The task:
Go through the material and copy each line in which the word "computer" shows up.

Provided information:

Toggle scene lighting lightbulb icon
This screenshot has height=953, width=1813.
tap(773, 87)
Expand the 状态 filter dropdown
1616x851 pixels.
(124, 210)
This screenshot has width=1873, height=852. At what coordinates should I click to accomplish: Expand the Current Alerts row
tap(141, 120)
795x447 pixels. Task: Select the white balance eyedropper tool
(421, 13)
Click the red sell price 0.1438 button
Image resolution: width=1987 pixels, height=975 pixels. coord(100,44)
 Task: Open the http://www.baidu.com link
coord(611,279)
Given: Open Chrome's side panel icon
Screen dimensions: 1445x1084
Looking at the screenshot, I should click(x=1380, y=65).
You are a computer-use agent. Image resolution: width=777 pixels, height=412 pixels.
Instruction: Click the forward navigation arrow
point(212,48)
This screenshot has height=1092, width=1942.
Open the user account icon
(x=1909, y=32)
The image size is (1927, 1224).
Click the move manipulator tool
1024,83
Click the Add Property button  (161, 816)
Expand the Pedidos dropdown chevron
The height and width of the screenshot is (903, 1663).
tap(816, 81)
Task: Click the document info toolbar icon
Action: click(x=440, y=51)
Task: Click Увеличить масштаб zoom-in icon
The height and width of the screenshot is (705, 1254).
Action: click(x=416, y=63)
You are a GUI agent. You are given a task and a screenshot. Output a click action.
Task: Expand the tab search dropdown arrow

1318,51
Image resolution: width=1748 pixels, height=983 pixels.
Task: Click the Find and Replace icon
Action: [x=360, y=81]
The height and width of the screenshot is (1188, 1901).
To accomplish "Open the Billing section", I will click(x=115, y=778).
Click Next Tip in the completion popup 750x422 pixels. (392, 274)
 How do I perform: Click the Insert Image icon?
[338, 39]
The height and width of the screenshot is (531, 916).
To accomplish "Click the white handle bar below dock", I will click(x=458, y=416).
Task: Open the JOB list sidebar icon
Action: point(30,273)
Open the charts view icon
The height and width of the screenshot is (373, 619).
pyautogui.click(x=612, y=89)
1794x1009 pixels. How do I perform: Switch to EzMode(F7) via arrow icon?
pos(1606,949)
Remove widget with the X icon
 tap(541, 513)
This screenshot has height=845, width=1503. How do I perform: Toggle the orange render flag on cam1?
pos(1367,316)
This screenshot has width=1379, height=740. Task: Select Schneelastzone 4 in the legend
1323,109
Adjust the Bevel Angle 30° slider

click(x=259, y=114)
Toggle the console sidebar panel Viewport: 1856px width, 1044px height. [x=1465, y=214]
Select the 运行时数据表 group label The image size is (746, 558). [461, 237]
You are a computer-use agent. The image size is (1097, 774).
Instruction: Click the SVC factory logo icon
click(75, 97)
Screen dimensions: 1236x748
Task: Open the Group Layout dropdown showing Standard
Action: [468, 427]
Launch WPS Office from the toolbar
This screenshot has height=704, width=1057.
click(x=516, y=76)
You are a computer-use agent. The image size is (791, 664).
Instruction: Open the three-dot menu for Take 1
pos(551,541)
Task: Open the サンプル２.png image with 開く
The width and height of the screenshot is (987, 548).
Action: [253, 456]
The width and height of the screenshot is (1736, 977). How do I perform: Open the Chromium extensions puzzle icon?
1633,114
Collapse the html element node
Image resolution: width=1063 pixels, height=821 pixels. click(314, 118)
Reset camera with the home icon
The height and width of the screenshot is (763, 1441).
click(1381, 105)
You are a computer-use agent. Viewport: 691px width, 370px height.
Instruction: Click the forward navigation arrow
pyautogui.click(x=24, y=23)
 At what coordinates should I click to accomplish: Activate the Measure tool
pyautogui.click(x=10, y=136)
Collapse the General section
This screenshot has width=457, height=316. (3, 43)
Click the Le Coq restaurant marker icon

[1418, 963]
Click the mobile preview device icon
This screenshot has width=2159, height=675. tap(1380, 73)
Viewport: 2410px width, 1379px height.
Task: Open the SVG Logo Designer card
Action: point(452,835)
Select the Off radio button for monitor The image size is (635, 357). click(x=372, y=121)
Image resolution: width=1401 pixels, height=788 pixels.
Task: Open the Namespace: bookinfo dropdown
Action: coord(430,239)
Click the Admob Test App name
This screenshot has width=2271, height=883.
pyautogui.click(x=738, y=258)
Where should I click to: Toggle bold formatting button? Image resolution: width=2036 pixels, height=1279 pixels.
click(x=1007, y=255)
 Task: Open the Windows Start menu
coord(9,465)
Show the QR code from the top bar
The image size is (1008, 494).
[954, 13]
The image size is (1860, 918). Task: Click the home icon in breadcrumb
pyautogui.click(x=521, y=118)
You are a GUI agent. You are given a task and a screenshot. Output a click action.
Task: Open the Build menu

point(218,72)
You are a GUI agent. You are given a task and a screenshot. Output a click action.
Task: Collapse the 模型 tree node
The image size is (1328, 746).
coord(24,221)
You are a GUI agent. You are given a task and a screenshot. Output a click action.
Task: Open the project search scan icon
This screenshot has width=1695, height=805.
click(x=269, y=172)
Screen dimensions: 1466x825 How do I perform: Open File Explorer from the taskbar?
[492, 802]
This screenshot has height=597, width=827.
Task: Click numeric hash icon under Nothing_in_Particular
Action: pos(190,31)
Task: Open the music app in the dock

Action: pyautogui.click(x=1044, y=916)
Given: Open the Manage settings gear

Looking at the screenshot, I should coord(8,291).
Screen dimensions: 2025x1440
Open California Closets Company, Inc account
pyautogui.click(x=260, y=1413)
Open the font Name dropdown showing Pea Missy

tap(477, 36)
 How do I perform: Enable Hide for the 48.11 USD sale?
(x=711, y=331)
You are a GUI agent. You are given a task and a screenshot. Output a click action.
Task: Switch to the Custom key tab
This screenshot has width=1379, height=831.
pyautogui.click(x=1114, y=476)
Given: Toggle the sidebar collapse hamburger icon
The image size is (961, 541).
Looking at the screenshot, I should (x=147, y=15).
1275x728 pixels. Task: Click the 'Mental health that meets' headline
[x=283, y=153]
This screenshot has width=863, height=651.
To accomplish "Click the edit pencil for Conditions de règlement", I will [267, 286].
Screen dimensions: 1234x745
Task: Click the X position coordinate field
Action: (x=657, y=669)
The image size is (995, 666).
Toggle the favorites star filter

Response for this exercise:
You are a computer-use agent. Image resolution: width=777 pixels, height=412 pixels.
You are a computer-use agent. The image size is (1097, 774).
You are a computer-use agent. The image size is (791, 664).
You are a computer-use agent. Viewport: 691px width, 370px height.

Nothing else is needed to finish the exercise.